Luis Braido builds on Eric Posner and Carl Shapiro’s debate about the role of economics in merger review by further exploring the tension between efficiency and consumer welfare. He argues that efficiency merits endorsement as it boosts productivity, wealth, and social welfare. Nevertheless, he acknowledges that the law favors competition and consumer welfare over efficiency. From his perspective, enlarging the range of remedies available in merger review is central for protecting productivity gains while preserving competition and compensating consumers for adverse impacts.
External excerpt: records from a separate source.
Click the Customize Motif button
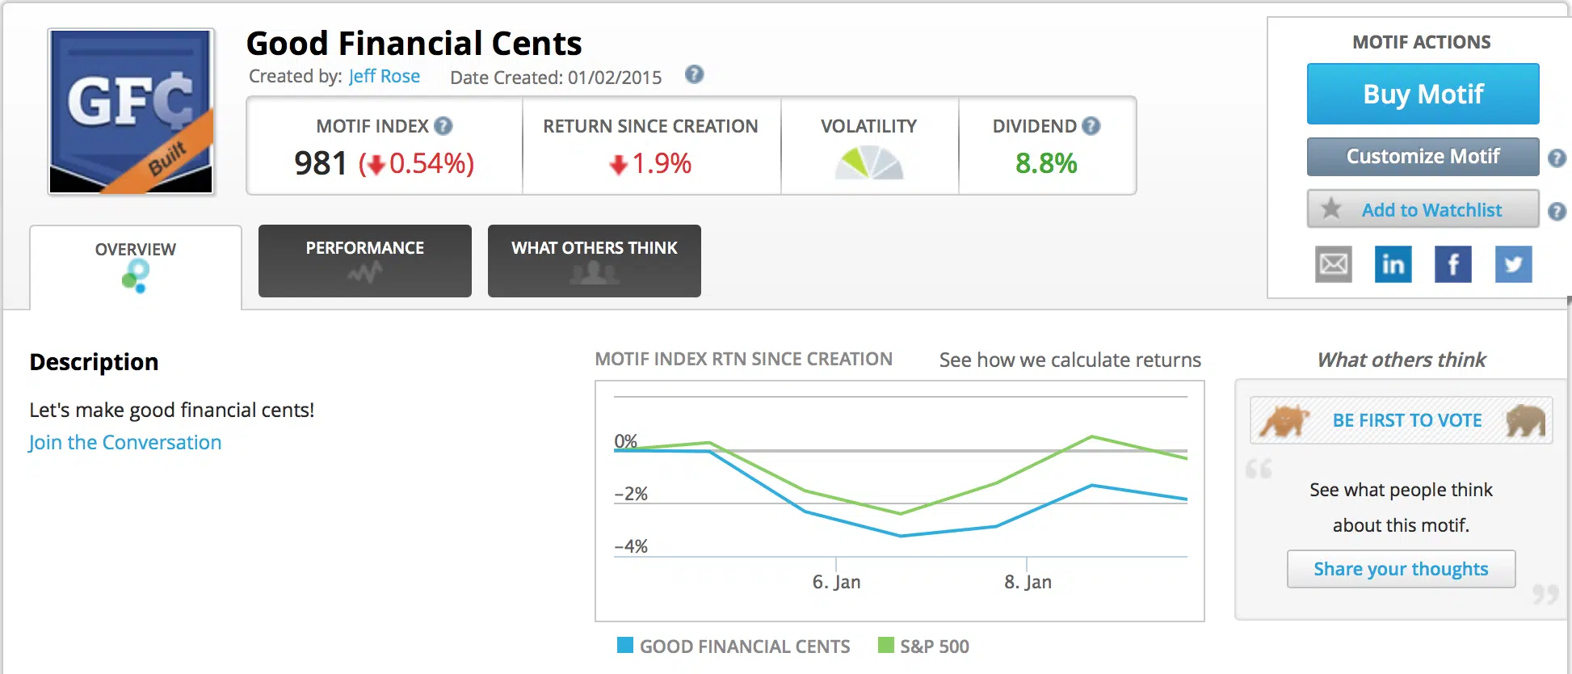1572x674 pixels. tap(1423, 156)
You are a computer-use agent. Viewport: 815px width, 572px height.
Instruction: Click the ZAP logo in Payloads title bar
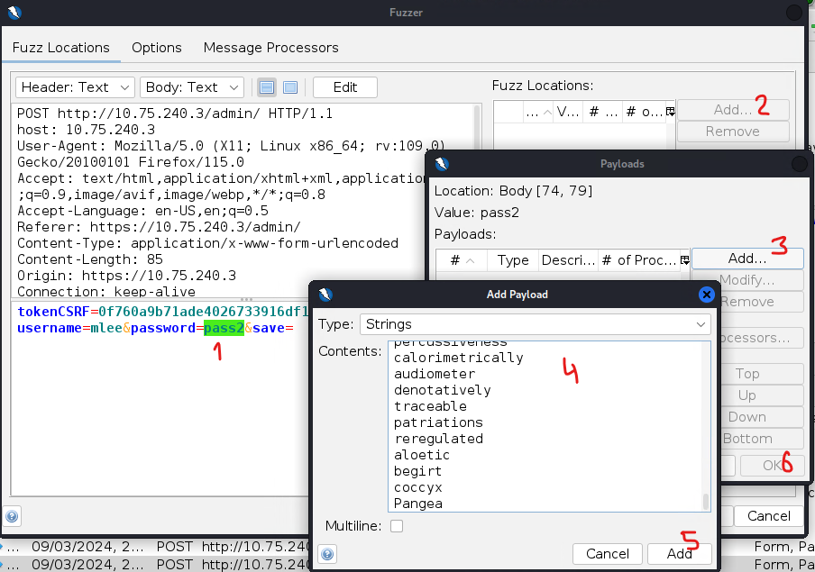pyautogui.click(x=441, y=164)
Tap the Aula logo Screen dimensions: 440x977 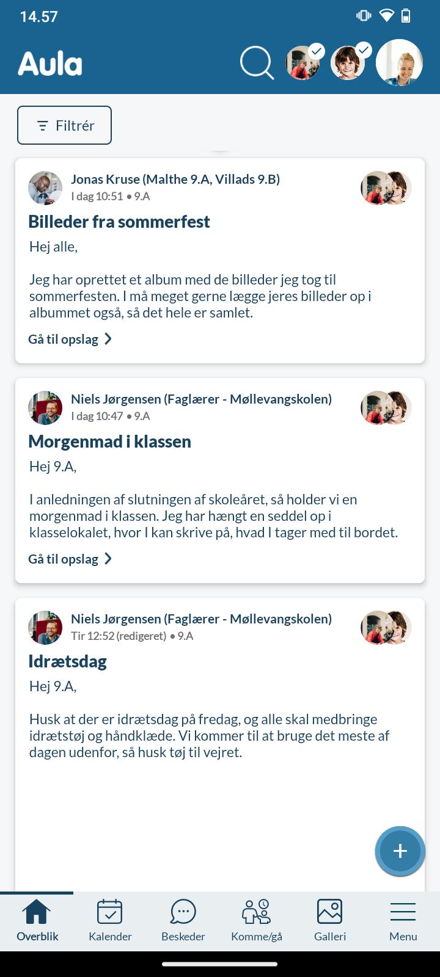(50, 64)
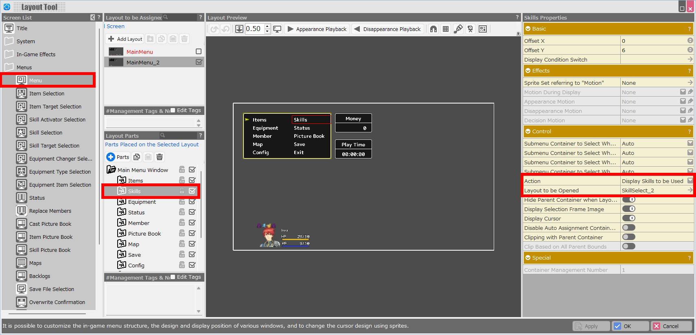Click the copy icon beside Parts button
This screenshot has height=335, width=696.
[137, 157]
ProMarket recently published two insightful articles, one authored by Eric Posner and the other by Carl Shapiro, exploring the role of economics in merger review. In a brief summary, Posner highlights that Section 7 of the Clayton Act does not explicitly mention efficiency, despite its longstanding recognition as a central welfare criterion in economics. He argues that the United States justice system tends to resist approving mergers that generate substantial cost-saving technical efficiencies but potentially harm consumers. According to him, this leads to a clash between the legal interpretations taken by courts and the economic views of the antitrust enforcement agencies and academics. In courts, consumer surplus takes precedence, even if this results in a smaller total surplus.
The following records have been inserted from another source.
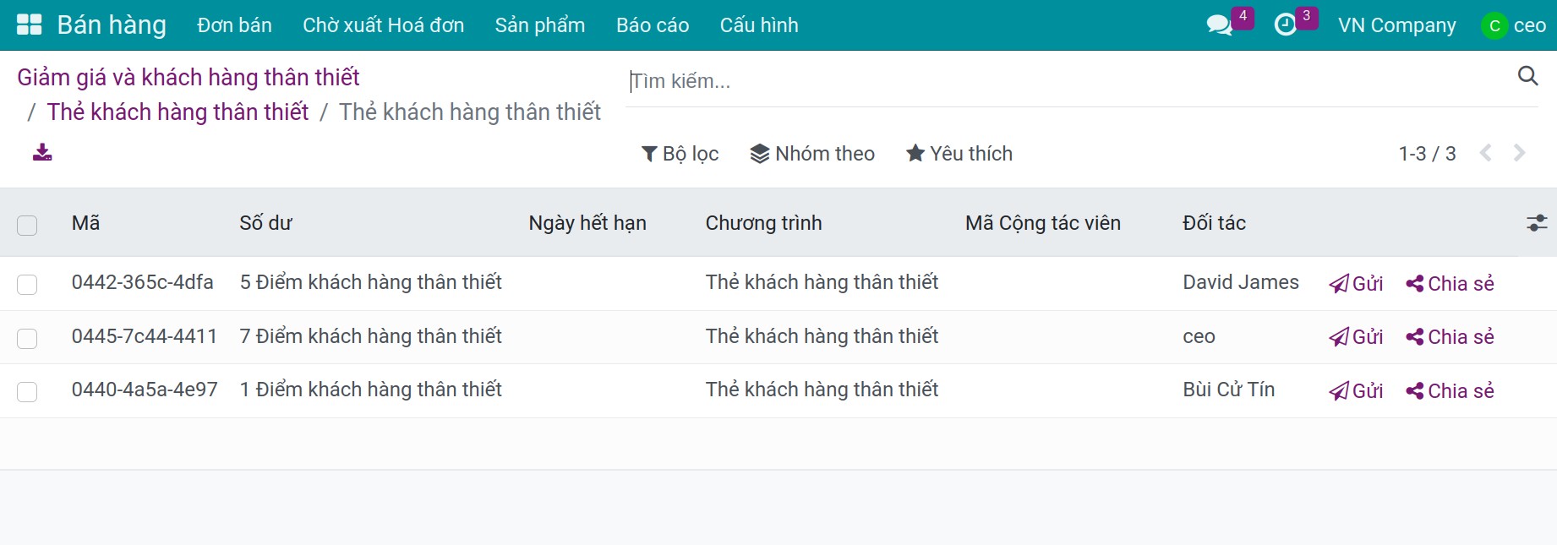The height and width of the screenshot is (545, 1557).
Task: Open the conversations chat icon
Action: pyautogui.click(x=1219, y=25)
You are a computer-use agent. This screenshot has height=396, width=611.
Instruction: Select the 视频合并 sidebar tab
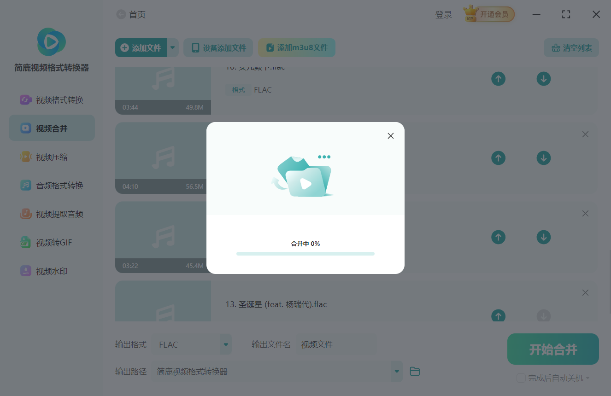coord(52,128)
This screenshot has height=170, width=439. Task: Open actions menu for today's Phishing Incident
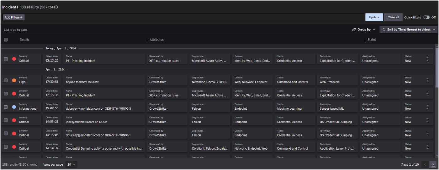427,59
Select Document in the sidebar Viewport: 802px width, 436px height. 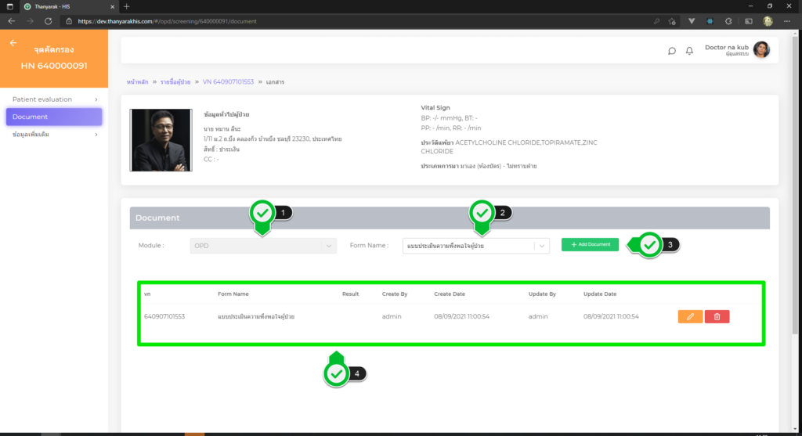pos(53,117)
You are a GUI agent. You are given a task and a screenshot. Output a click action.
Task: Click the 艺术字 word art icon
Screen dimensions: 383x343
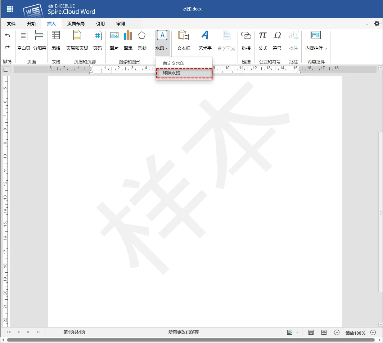click(205, 40)

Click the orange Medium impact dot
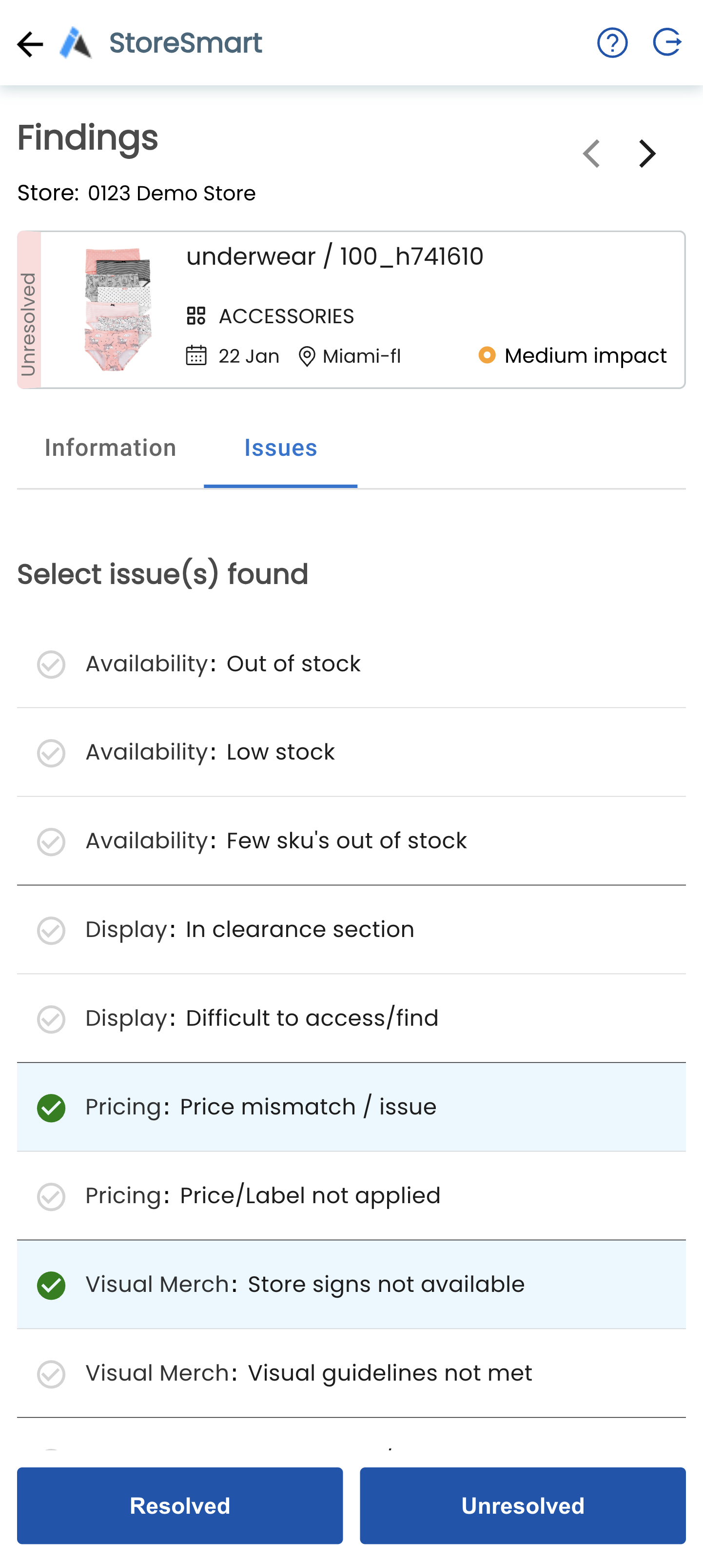[487, 355]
Shapiro, on his turn, stresses that the Clayton Act prohibits mergers whose effects may substantially lessen competition or create a monopoly. He highlights a distinguishing characteristic of antitrust legislation worldwide: the actions allowed and prohibited are usually not predetermined but depend on their potential effects on the economy. As a consequence, economic analysis becomes indispensable for anticipating these possible effects. He argues that the antitrust law is not directly concerned with political power, income inequality, or the prevalence of domestic firms over foreign ones. He stresses that the Clayton Act solely supports competition and that the consumer welfare standard is just a slogan. Nevertheless, he embraces the view that lessening competition should be interpreted as reducing rivalry, thereby resulting in price increases or decreases in innovation, product variety, quality, and working conditions.
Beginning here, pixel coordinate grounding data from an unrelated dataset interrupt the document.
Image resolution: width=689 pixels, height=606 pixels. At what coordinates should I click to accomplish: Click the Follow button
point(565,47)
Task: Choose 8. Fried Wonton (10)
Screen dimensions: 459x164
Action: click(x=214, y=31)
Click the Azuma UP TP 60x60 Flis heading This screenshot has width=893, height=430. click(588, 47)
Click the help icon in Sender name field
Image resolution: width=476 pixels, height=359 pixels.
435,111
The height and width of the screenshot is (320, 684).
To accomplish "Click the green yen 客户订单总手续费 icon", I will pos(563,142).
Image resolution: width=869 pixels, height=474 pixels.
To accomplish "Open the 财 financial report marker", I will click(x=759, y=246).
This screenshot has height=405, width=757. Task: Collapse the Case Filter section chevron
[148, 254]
Among many interesting considerations discussed in these articles, the potential conflict between efficiency and consumer welfare particularly caught my attention. This is a complex issue and deserves further analysis. This is the primary objective of this text.


According to Vilfredo Pareto’s definition from the 19th century, an allocation of resources is efficient if no possible reallocation could make some agent better off without making someone else worse off. This welfare criterion is minimalist and widely accepted among economists.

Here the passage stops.